We still identified with Willow – even when she inevitably turned "Evil." Why? Because eventually, she rejected the Left Hand Path and struggled to retrace her steps, to make a new choice. But it took experienced Initiators to bring her through to safety.

In my own vampire novel, Those of My Blood, (sorry no cheap pb yet but this is better than the $80 the hc goes for among collectors) I focus on a vampire who has fought off the domination by his Sire in order to live on artificial blood. At the beginning of the novel, he considers himself a "good guy." But, to protect Earth from aliens, he confronts his Sire once more, taking on his Devil Card. Enmeshed in the webs of evil cast by the elder vampire, he fights doubts, and then must choose a lesser Evil and act, with the woman he loves and all humanity at stake. Does he dare let his Sire live?

To get the widest possible audience, which is necessary for an expensive tv show, you must start with a character who is as much like the viewer as possible, and only gradually reveal differences. If you go too far, you will lose a major part of that broad audience.

With a novel however, you only need a much smaller audience, so you can experiment. Dhampir by Barb and J. C. Hendee is one such experiment. The main protagonist is a con artist who has earned a vast reputation as a mercenary vampire slayer. She uses (and in certain ways abuses) her partner, a half-elf, who impersonates a vampire and pretend to die at her hands.

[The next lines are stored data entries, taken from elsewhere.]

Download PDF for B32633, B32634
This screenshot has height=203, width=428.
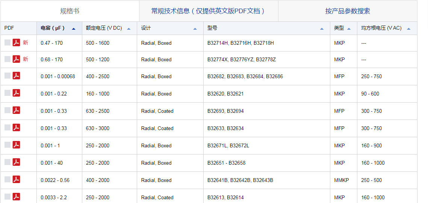16,128
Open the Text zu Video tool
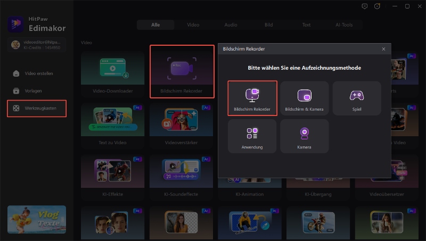The image size is (426, 241). pos(112,122)
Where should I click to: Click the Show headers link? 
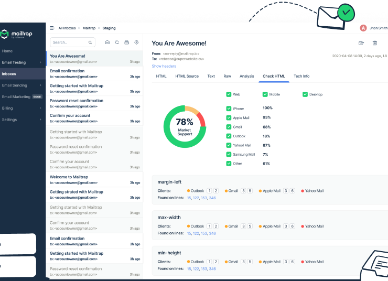164,66
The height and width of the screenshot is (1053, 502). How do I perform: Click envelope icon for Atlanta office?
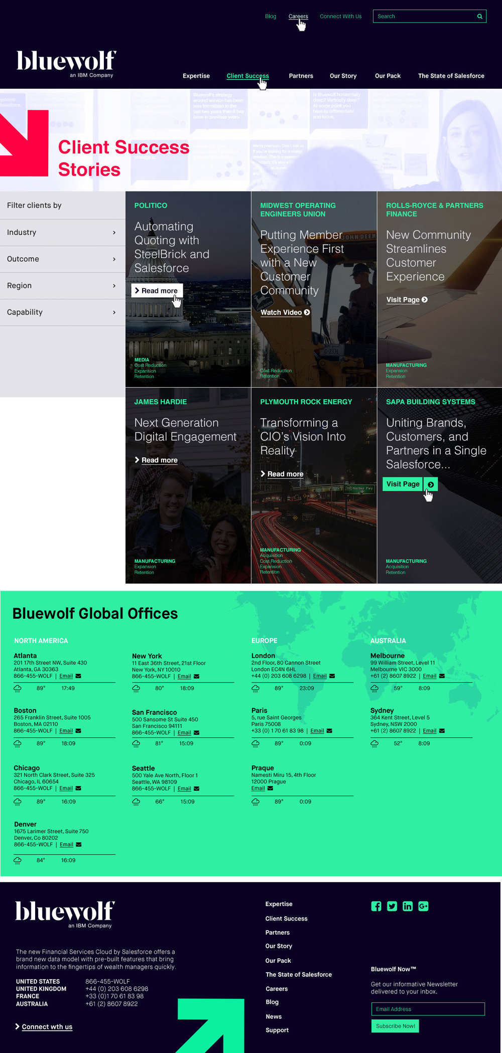coord(78,676)

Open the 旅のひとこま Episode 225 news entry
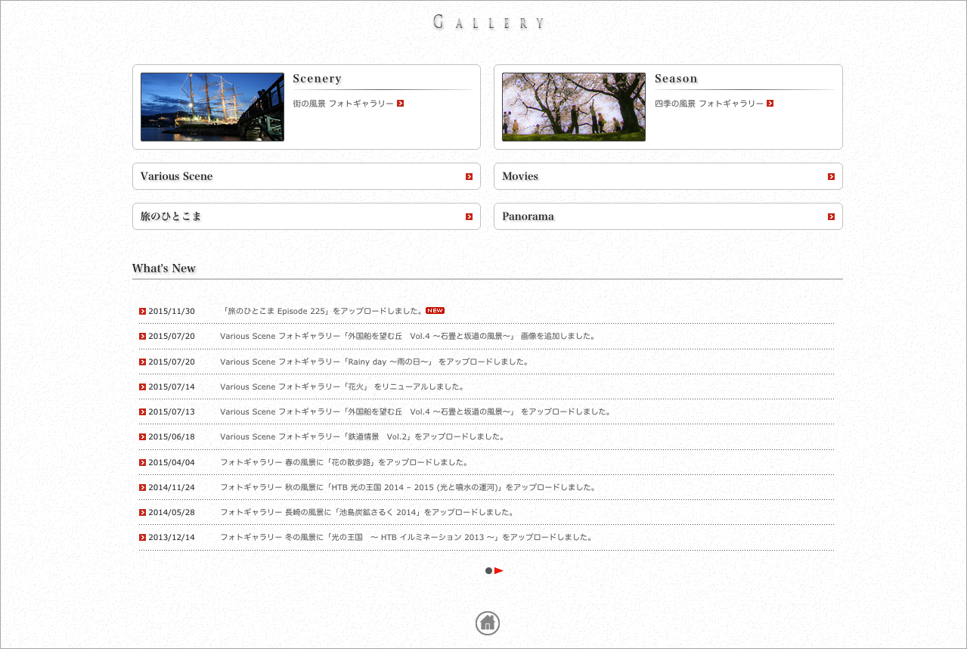point(321,311)
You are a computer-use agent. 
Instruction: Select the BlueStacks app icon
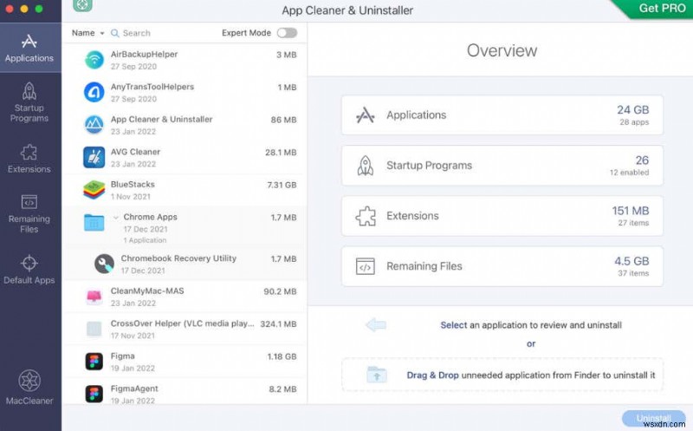(x=94, y=189)
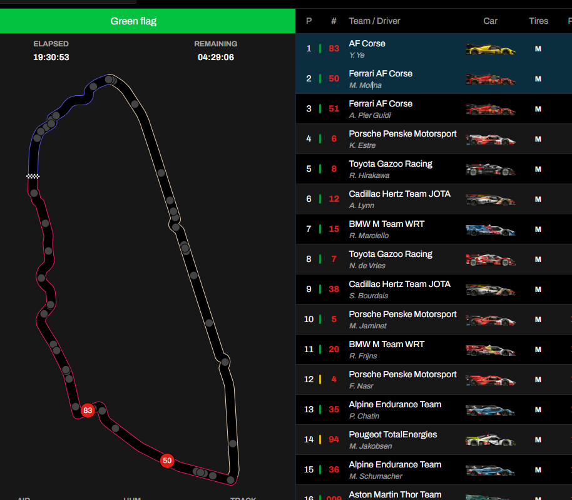Click the remaining time 04:29:06 display
The width and height of the screenshot is (572, 500).
click(x=215, y=57)
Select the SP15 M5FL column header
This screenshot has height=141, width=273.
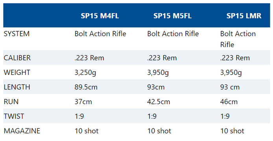[172, 16]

Her ambition is to retire from the life of crime, so at the beginning of the novel, she buys a bar in a thriving port town and settles down.

The problem she never anticipates – she actually does have a real magical ability to slay real vampires and this little town has some in residence who have heard of her faked reputation and believe it is real.

This is a fast, entertaining read about people who are far from perfect, far from admirable, far from heroic – and yet who are struggling to be the best they can be, even if they are vampires – or a slayer who fakes a power she actually has.

Paladin of Souls by Lois McMaster Bujold is the sequel to The Curse of Chalion reviewed here in June 2003.

Paladin is an aptly titled and totally riveting novel about the essence of soul. Ista de Boacia, the Dowager Royina of All Challion, one of the minor characters in Curse of Challion, released from the gentle captivity of her family who thought she was insane rather than merely cursed, takes off across the countryside on a trip to enjoy her freedom from the Curse of Challion. She encounters the growing plague of evil creatures invading through a dimensional rift.

The evil creatures exist by possessing, "riding," other beings, animals and humans. The possessed human loses chunks of memory and pieces of soul because of the possession – and eventually dies, whereupon the parasitic Evil leaps to another animal or human. At each leap, it grows, more human.

People so possessed acquire vast magical power the use of which is wildly addictive and erodes the soul. With each use, the person becomes more under the creature’s influence and more like Willow With Black Hair.

Through a veritable tangle of feudalistic relationships, politics and potent curses, Ista confronts an invading army "ridden" by these evil creatures. She must once again confront the forces that generated the curse that held her in a mental dungeon of insanity.

Before the fateful marriage that sucked her into the Curse of Challion, she was just an ordinary, over-protected young noblewoman. Like Willow in Buffy The Vampire Slayer, she had never been through the Initiations of Power that forge the will of steel a magician needs.

Now, having fought clear of a curse that ruined her life, she must reach for real Power, find the steel within her soul and wield power for the good of all. This novel is the story of her initiatory journey through fear into mastery and should not be missed because there has to be a sequel. There just has to be!